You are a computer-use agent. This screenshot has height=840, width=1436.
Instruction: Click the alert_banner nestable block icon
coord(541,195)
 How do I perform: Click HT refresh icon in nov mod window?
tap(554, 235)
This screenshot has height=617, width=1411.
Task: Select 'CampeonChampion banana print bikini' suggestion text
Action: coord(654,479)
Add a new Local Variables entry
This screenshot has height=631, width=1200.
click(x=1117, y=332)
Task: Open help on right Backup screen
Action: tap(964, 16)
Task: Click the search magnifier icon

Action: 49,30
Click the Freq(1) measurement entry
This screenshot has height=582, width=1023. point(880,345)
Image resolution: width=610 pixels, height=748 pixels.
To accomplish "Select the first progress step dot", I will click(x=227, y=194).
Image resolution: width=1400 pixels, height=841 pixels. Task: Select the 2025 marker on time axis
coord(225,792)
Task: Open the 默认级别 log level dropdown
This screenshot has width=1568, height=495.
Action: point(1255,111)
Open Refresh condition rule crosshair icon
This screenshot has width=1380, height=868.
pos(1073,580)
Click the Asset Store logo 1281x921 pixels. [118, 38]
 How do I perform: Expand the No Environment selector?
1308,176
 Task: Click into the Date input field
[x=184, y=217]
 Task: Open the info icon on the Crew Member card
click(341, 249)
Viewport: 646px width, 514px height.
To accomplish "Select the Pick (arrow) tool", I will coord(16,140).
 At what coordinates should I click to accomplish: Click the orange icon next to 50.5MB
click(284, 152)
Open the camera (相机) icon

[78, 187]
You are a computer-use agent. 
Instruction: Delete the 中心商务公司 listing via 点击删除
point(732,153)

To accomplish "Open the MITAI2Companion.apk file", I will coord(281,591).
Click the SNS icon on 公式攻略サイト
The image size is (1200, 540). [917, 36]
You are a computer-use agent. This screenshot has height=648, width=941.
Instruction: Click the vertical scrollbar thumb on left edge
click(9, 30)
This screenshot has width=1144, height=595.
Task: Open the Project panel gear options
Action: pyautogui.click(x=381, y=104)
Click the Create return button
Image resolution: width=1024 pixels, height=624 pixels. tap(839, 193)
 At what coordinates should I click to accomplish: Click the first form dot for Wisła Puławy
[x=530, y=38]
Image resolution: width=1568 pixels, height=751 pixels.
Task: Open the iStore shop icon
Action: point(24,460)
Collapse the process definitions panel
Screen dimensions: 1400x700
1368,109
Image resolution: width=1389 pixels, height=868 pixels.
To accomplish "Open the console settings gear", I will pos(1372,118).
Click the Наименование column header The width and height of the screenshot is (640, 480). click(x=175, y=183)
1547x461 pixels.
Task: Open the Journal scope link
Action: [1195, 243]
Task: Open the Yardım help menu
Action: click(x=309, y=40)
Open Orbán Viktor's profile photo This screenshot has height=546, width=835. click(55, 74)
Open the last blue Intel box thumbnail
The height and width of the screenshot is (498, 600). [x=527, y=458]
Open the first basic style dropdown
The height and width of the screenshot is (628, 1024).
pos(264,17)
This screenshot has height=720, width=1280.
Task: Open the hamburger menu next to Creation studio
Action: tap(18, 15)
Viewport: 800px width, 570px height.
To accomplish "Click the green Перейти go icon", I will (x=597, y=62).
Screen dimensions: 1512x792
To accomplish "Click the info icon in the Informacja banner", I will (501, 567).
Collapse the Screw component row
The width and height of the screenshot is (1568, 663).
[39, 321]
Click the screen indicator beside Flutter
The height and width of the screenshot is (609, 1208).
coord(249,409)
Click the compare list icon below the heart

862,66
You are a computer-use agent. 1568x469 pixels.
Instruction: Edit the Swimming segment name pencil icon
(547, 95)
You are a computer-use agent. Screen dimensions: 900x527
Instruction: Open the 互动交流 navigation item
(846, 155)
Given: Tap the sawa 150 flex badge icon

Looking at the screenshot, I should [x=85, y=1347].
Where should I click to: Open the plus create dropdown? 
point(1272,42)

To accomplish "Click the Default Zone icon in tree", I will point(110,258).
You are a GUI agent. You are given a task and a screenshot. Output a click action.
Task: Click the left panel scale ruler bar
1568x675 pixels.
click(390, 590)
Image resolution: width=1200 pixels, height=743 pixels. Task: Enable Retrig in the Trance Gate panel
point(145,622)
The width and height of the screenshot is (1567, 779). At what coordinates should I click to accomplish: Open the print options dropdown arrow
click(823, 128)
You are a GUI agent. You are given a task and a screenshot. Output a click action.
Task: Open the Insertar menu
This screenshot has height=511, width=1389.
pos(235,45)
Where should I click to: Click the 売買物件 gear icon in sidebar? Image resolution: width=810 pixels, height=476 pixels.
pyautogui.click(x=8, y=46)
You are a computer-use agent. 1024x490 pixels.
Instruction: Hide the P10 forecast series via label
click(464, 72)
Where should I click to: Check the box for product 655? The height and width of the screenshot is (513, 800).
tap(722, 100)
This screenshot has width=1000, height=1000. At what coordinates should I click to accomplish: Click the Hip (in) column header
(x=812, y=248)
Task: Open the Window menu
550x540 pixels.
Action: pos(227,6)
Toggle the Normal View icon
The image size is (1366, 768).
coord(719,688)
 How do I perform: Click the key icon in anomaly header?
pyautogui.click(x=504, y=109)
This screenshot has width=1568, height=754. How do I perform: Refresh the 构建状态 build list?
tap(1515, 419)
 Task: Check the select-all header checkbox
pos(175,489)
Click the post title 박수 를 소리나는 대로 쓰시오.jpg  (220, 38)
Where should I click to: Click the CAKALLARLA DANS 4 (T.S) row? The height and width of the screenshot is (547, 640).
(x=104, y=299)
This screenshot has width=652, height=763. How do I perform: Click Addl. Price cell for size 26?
+ + + + + + +
=== Given exercise ===
Please quote, word for word, the lines of the items from the one containing "Click the post" through the final line of the items, including both.

=== Response to the task ===
Click the post title 박수 를 소리나는 대로 쓰시오.jpg  (220, 38)
Where should I click to: Click the CAKALLARLA DANS 4 (T.S) row? The height and width of the screenshot is (547, 640).
(x=104, y=299)
This screenshot has width=652, height=763. How do I perform: Click Addl. Price cell for size 26?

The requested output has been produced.